A return trip from New Zealand to the UK means you are cocooned in dimly lit aircraft cabins for over 40 hours. After eating and sleeping time you are still left with what can seem like interminable hours to fill. The secret to enjoying rather than enduring long haul travel is having a range of entertainment options so you can switch from watching, listening and reading to suit your levels of brain power.

I’ve always found it hard to concentrate reading for long periods on planes so delighted to see that the Kitchen Reader book club had chosen the Lonely Planet anthology of food writing for this month. Edited by Don George, a seasoned and widely published travel writer, A Moveable Feast, offers 38 articles and stories from well-known travel and food writers such as Anthony Bourdain, William Sertl, Jan Morris, Pico Iyer, Simon Winchester, Mark Kurlansky, Andrew Zimmern, Matthew Fort and Matt Preston along with authors being published for the first time.

gI_0_0_AMoveableFeast1tlThe premise of the book is that food and travel are inevitably intertwined; wherever you go you need to eat. Also that food and cultures of the world are inextricably linked; by eating with local people you can consume their culture and enjoy food as a gesture of friendship and hospitality. It’s hard to disagree with this premise although in truth you need to be an intrepid traveller who enjoys the uncertainties, thrills and risks of travelling off the beaten track to reach such culturally authentic eating experiences.

Such hard-core travel is beyond my comfort zone although it didn’t stop me enjoying the stories of travel adventurers, even if at times their tales seemed to be to be overly romanticised with too much hyperbole food as a soulful and life transforming experience. Matthew Fort summed up for me the role of food and travel “food isn’t about frills and fancy gear and plate poetry. Food is about time and place and people and memory, people and memory most of all.”

What distinguishes the best food writing in A Moveable Feast is the writers’ ability to tell a story from their memories or give a strong opinion about their experience. For example, Jan Morris’s tales of Food on The Hoof who openly admits that she hasn’t taken food seriously in her life but has strong opinions about what she considers to be good food and how the place sets the tone for fine travel experiences than the food itself. Doug Mack regales of a road trip to eat barbecue at the legendary Arthur Bryant’s in Kansas City in The ‘Cue Quest, and how this changed his relationship with his father. David Lebovitz brings humour to the serious matter of French cuisine in the article Les Tendances Culinaires and Simon Winchester recalls in Speciality of the House of the outpouring of anger towards his essay about the time he ate a dog.

The best thing about A Moveable Feast is that the articles and essays are short which is good when your in-flight attention diminishes with every passing hour.

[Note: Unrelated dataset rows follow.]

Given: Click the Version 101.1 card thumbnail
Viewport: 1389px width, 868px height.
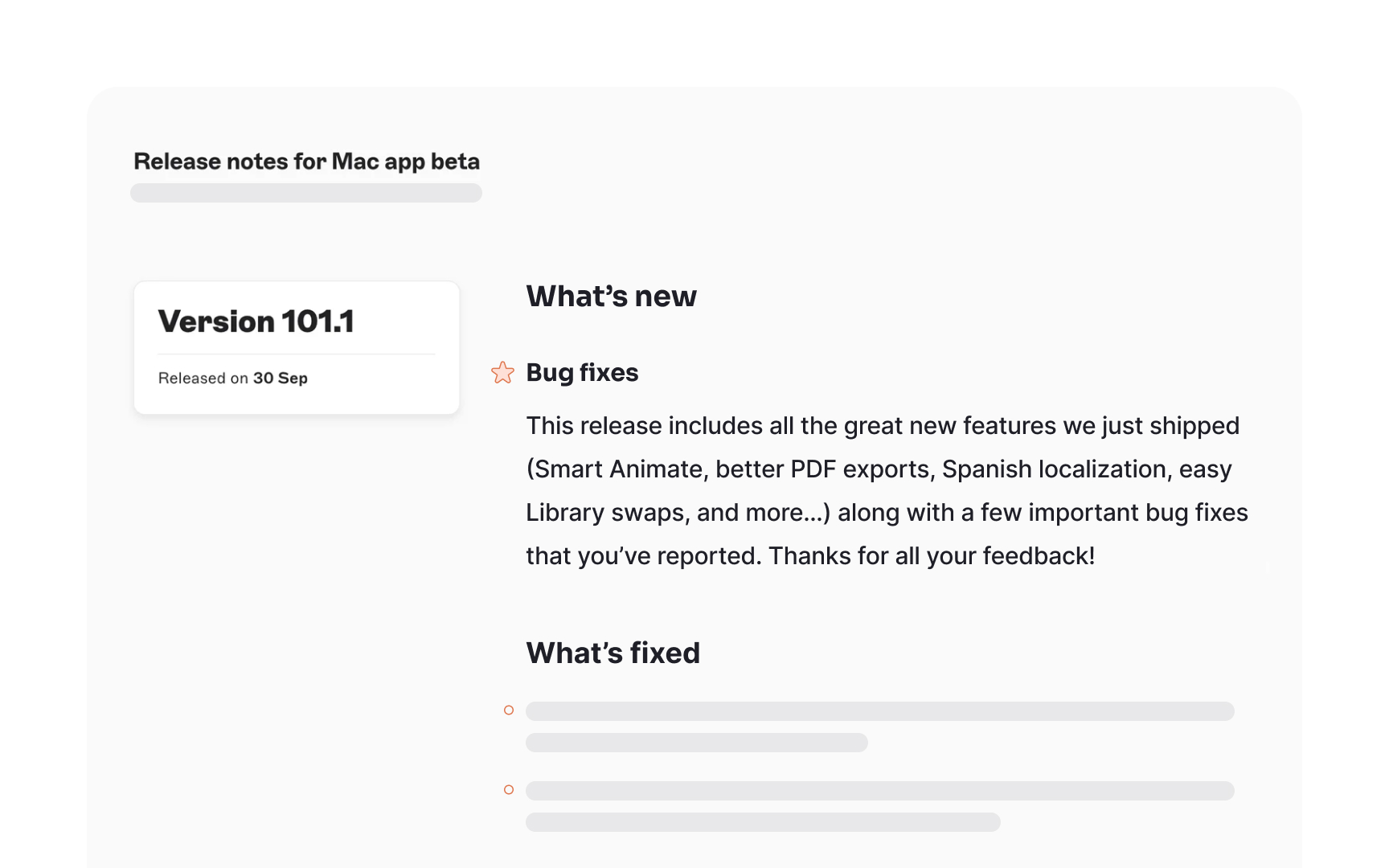Looking at the screenshot, I should [296, 347].
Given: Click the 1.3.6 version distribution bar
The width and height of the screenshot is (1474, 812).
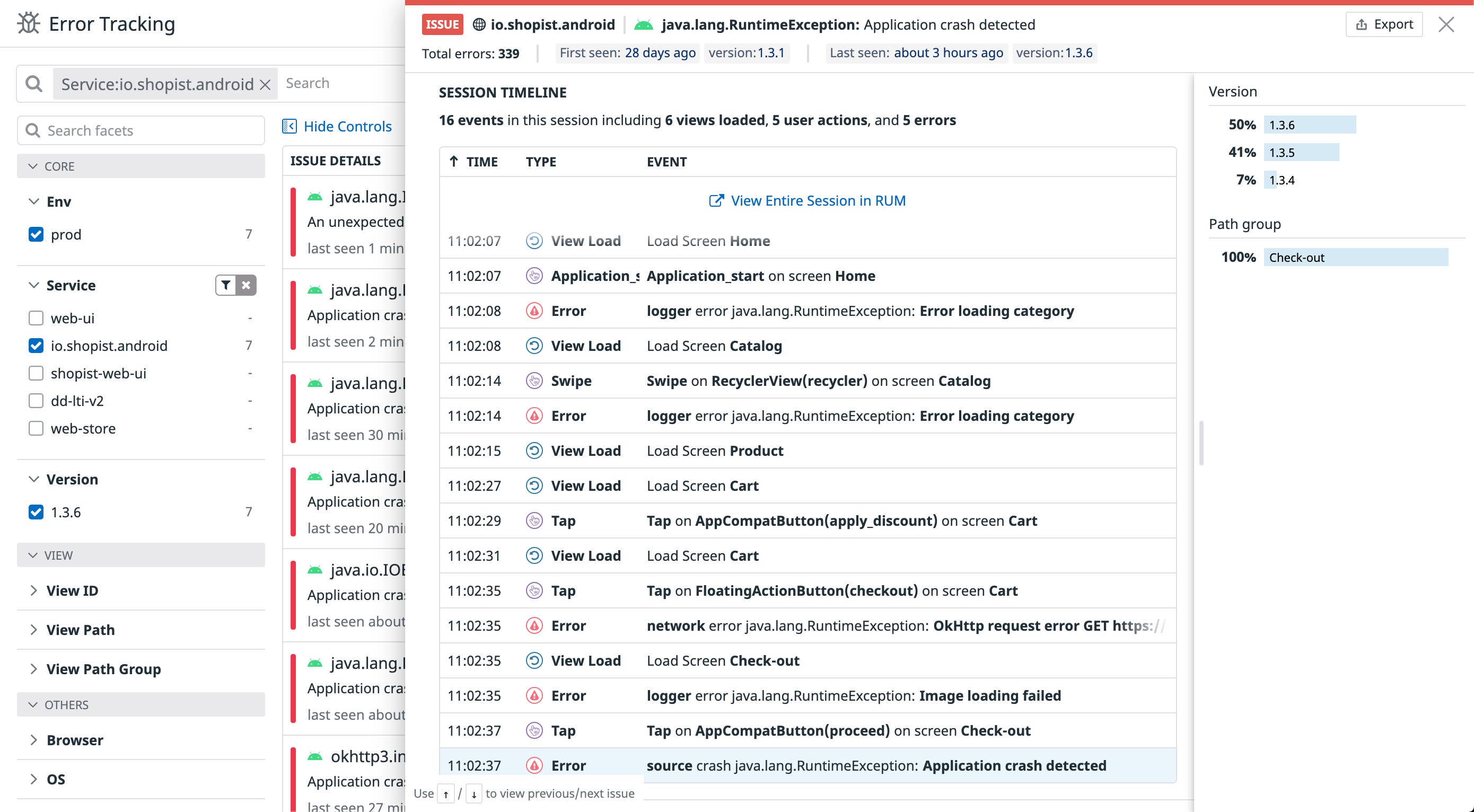Looking at the screenshot, I should [x=1311, y=124].
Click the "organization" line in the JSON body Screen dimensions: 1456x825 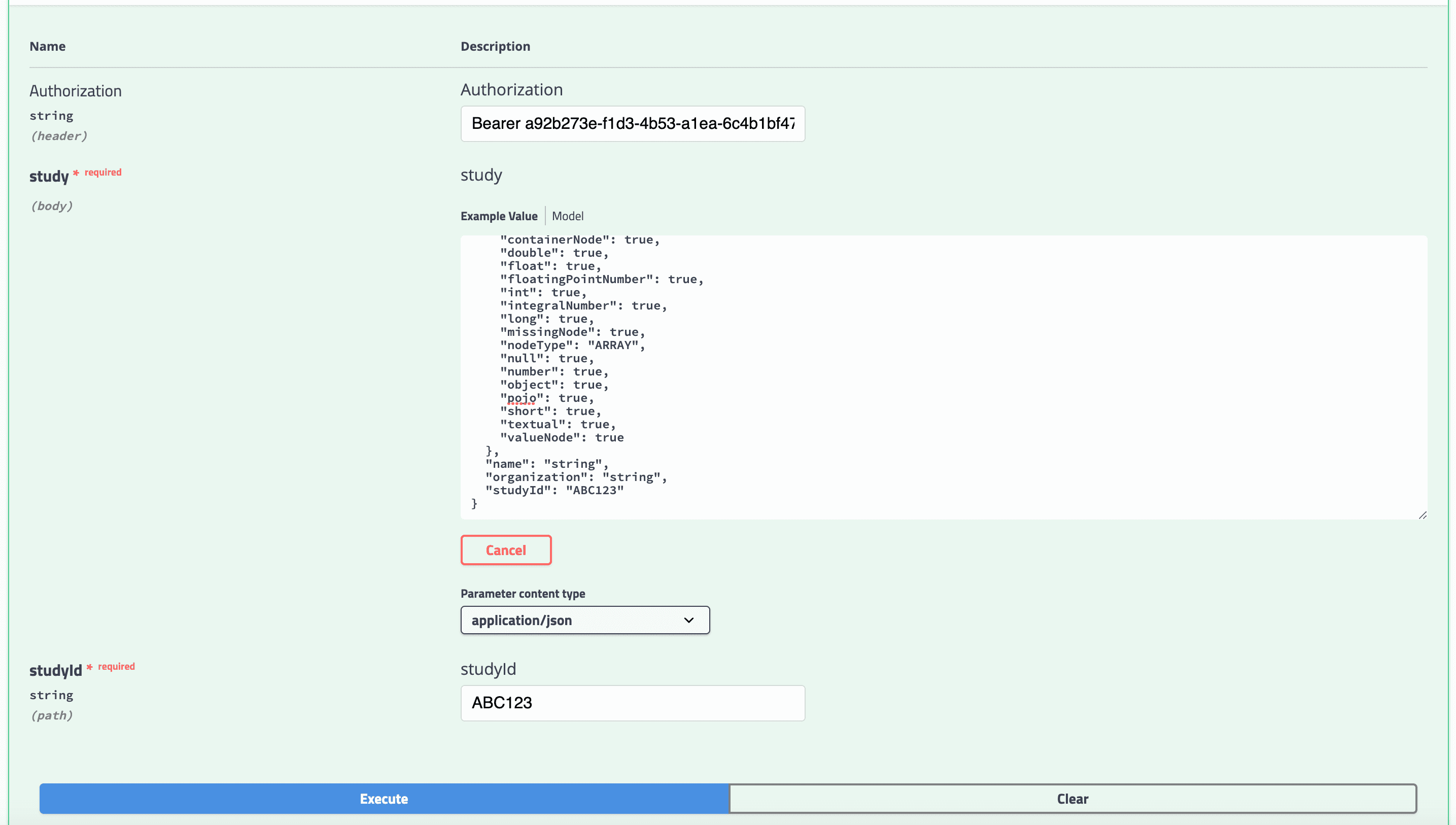click(x=575, y=477)
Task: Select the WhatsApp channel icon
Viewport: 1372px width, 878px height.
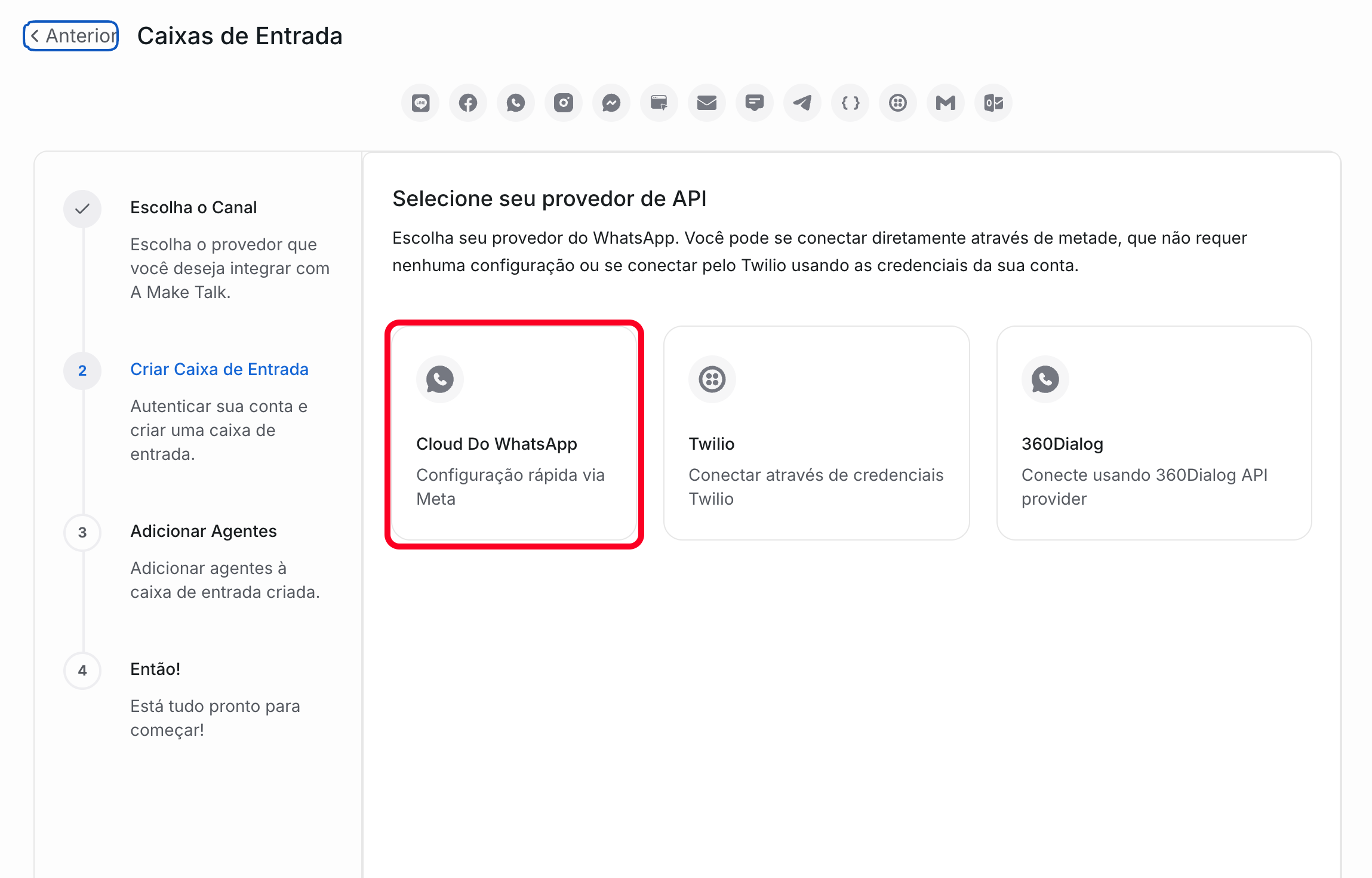Action: (516, 102)
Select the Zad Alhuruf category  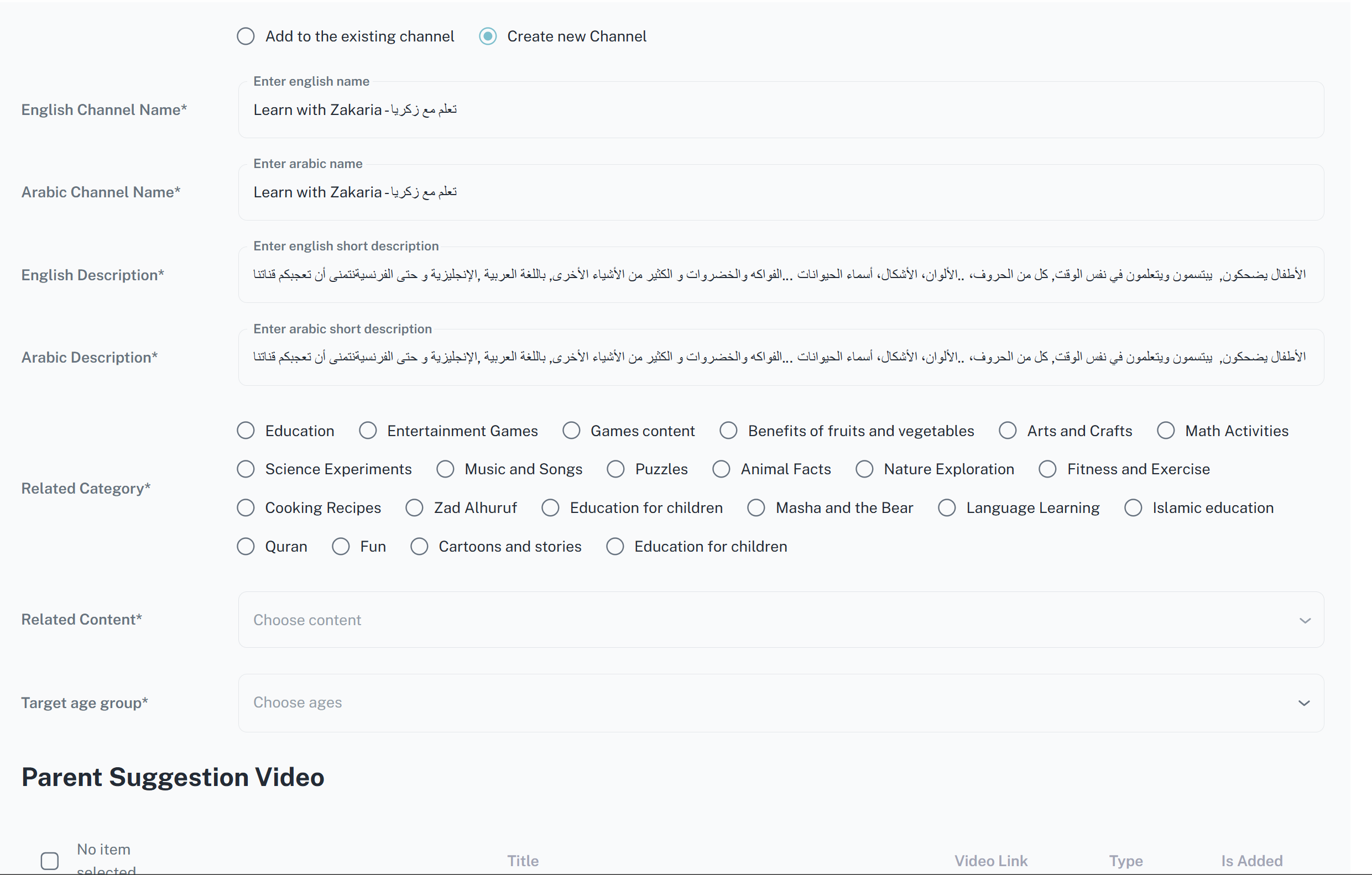click(414, 508)
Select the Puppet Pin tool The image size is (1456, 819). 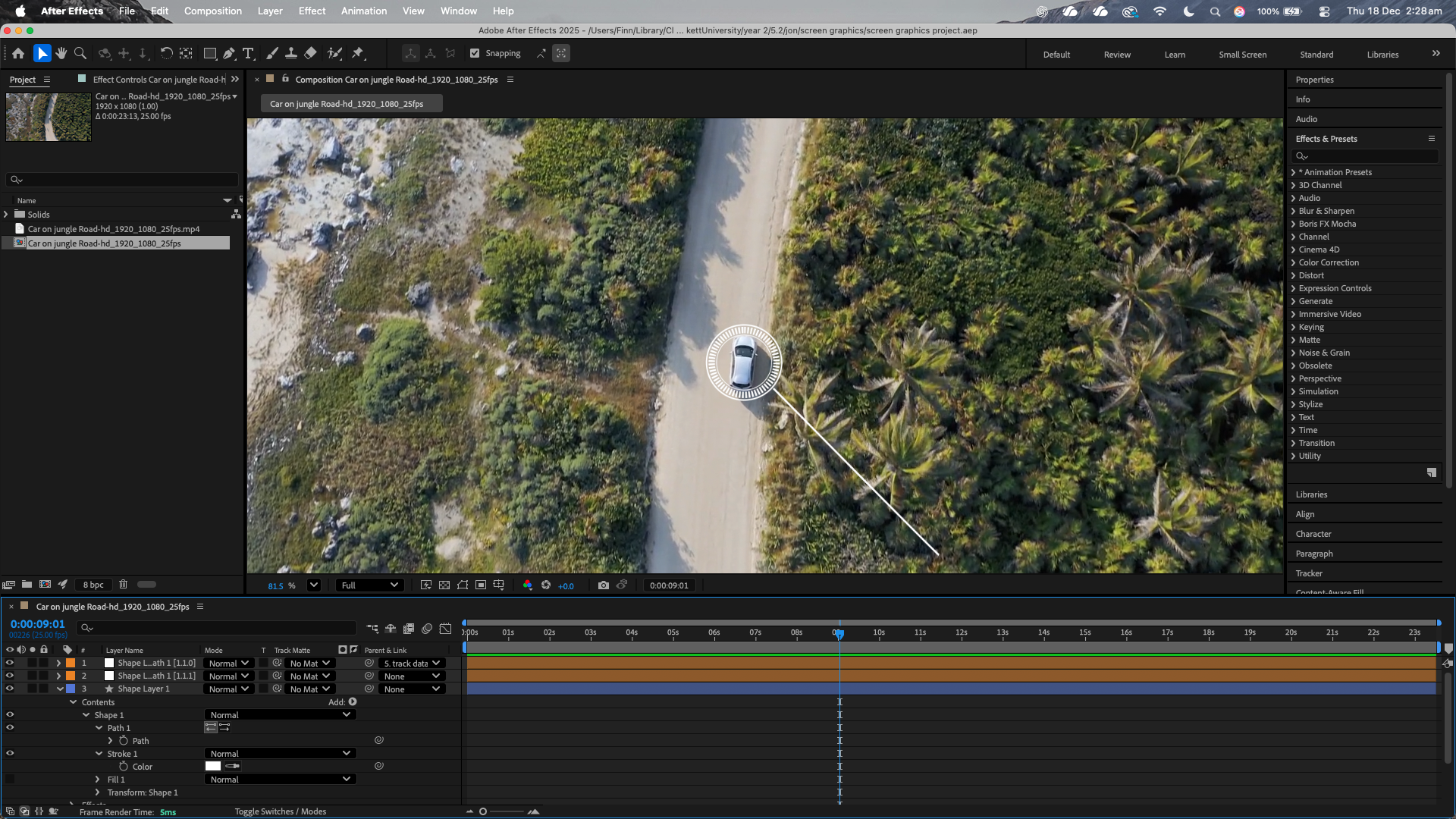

Also, there are plenty to pick from if you get bored with descriptions of far away places that you just can’t relate to. Best of all, reading an anthology of food writing allows you to start to distinguish quickly great food writing; a must if you are a student of gastronomy or learning the craft of writing about food.

Although I “joined” the Kitchen Reader Book club over a year ago, this is my first time I have actually managed to read the book and complete the review. To find out more and read the other reviews of this month’s book, head over to the Kitchen Reader.

Note: Don’t confuse A Moveable Feast: Life Changing Adventures Around the World  with A Moveable Feast by Ernest Hemingway which by chance I am currently listening to as an audio book. This is Hemingway’s memoir about his time in Paris when married to his first wife Hadley that was fictionalised in the book the Paris Wife that I previously enjoyed on audio book too.